Gammaridea

Gammaridea
Eusirus holmi
(Eusiroidea: Eusiridae)
Scientific classification Edit this classification
Domain: Eukaryota
Kingdom: Animalia
Phylum: Arthropoda
Class: Malacostraca
Order: Amphipoda
Suborder: Gammaridea
Latreille, 1802
Diversity
85 families

Gammaridea is one of the suborders of the order Amphipoda, comprising small, shrimp-like crustaceans. Until recently, in a traditional classification, it encompassed about 7,275 (92%) of the 7,900 species of amphipods described by then, in approximately 1,000 genera, divided among around 125 families.[1] That concept of Gammaridea included almost all freshwater amphipods, while most of the members still were marine.
++++++
**Required work:** Please carry on the Gammaridea article from its final sentence.

**Records from a data collection:**
++++++
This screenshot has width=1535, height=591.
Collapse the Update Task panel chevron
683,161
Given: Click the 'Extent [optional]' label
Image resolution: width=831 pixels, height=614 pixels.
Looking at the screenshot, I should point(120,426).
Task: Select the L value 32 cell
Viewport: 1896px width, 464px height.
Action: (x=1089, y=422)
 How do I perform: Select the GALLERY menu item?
++++++
**Your response:**
The group is however considered paraphyletic, and is under deconstruction by the amphipod taxonomists James K. Lowry and Alan A. Myers. In 2003 they moved several families from Gammaridea to join members of the former Caprellidea in a new suborder Corophiidea.[2] Further, in 2013 another large suborder Senticaudata was established, which now encompasses much of the original Gammaridea, particularly its freshwater families, and into which also the Corophiidea was merged.[3][4] The remaining Gammaridea encompasses 85 families and about 4,000 of the ca. 9,550 amphipod species recognized in 2014.[5][6] The family Gammaridae does not belong to Gammaridea in this new system.

  1. ^ John M. Foster; Sarah E. LeCroy; Richard W. Heard; Rita Vargas (2009). "Gammaridean amphipods". In Ingo S. Wehrtmann; Jorge Cortés (eds.). Marine Biodiversity of Costa Rica, Central America. Monographiae Biologicae. Vol. 86. Springer. pp. 265–274. ISBN 978-1-4020-8277-1.
  2. ^ A. A. Myers & J. K. Lowry (2003). "A phylogeny and a new classification of the Corophiidea Leach, 1814 (Amphipoda)". Journal of Crustacean Biology 23 (2): 443–485. doi:10.1651/0278-0372
  3. ^ Lowry, J.K. & Myers, A.A. (2013) A Phylogeny and Classification of the Senticaudata subord. nov. (Crustacea: Amphipoda). Zootaxa 3610 (1): 1-80.
  4. ^ Senticaudata WoRMS
  5. ^ World Amphipoda Database: Introduction (accessed 26 April 2014)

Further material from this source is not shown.